Muitos partiram, subindo a Serra em busca de novos horizontes. Mesmo longe, contudo,
dentro de uma indústria do ABC ou de um escritório no centro de São Paulo, os santistas continuam ligados à Cidade.
As almas sofredoras procuram um bálsamo qualquer, e lotam os templos, os centros, as
garagens improvisadas, em busca das palavras mágicas que garantam que ainda há uma esperança para a humanidade. O "ministro" do Boqueirão carrega
sua pobreza e sua mendicância pelas ruas do bairro, dormindo na porta do cinema, enquanto centenas de pessoas despertam com a madrugada para
abastecer a Cidade, na feirinha do Mercado.
Santos é uma cidade sem memória, e os livros do último sebo estão sendo devorados por
cupins, na histórica Casa do Trem. Abandonados, como se abandonam os sonhos do passado.
Aos 439 anos de idade, vivemos praticamente amontoados, o índice de ocupação da
Baixada é de 684 habitantes por quilômetro quadrado, enquanto alguns procuram erguer belas mansões nas encostas dos morros mais valorizados.
O velho Nacional mudou de sede, deixando o salão nos altos do antigo Cine Coliseu, de
tantas glórias, e que hoje exibe filmes de gosto bastante duvidoso.

[Dados de localização de palavras e elementos]

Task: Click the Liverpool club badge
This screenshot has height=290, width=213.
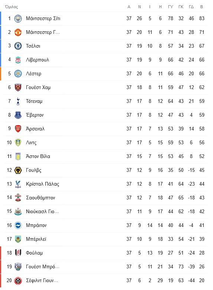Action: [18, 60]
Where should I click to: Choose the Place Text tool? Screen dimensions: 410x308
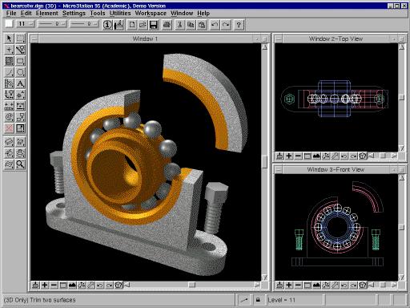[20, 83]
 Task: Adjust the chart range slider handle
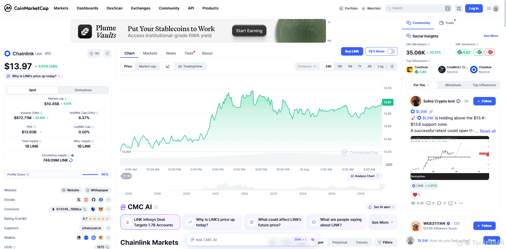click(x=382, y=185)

== Instruções do exercício ==
(a) Responda com base no texto sobre Santos:
(i) Onde dorme o "ministro" do Boqueirão?
(ii) Qual é o índice de ocupação da Baixada?
(iii) Em que lugar estão os livros do último sebo?
(b) Atualize o texto sobre Santos: reproduza tudo desde "As almas sofredoras" até "feirinha do Mercado.", pondo "alvorada" no lugar de "madrugada".
(c) Diga se cada afirmação está de acordo com o texto sobre Santos:
(i) Os santistas que partiram perderam a ligação com a cidade.
(ii) O velho Nacional continua no salão do antigo Cine Coliseu.
(iii) Os livros do último sebo estão sendo devorados por cupins.
A listagem é um material à parte, sem relação com o texto sobre Santos.

== Respostas por tarefa ==
(a)
(i) Na porta do cinema.
(ii) 684 habitantes por quilômetro quadrado.
(iii) Na histórica Casa do Trem.

(b)
As almas sofredoras procuram um bálsamo qualquer, e lotam os templos, os centros, as
garagens improvisadas, em busca das palavras mágicas que garantam que ainda há uma esperança para a humanidade. O "ministro" do Boqueirão carrega
sua pobreza e sua mendicância pelas ruas do bairro, dormindo na porta do cinema, enquanto centenas de pessoas despertam com a alvorada para
abastecer a Cidade, na feirinha do Mercado.

(c)
(i) Não: "os santistas continuam ligados à Cidade".
(ii) Não: "O velho Nacional mudou de sede, deixando o salão nos altos do antigo Cine Coliseu".
(iii) Sim: "os livros do último sebo estão sendo devorados por cupins".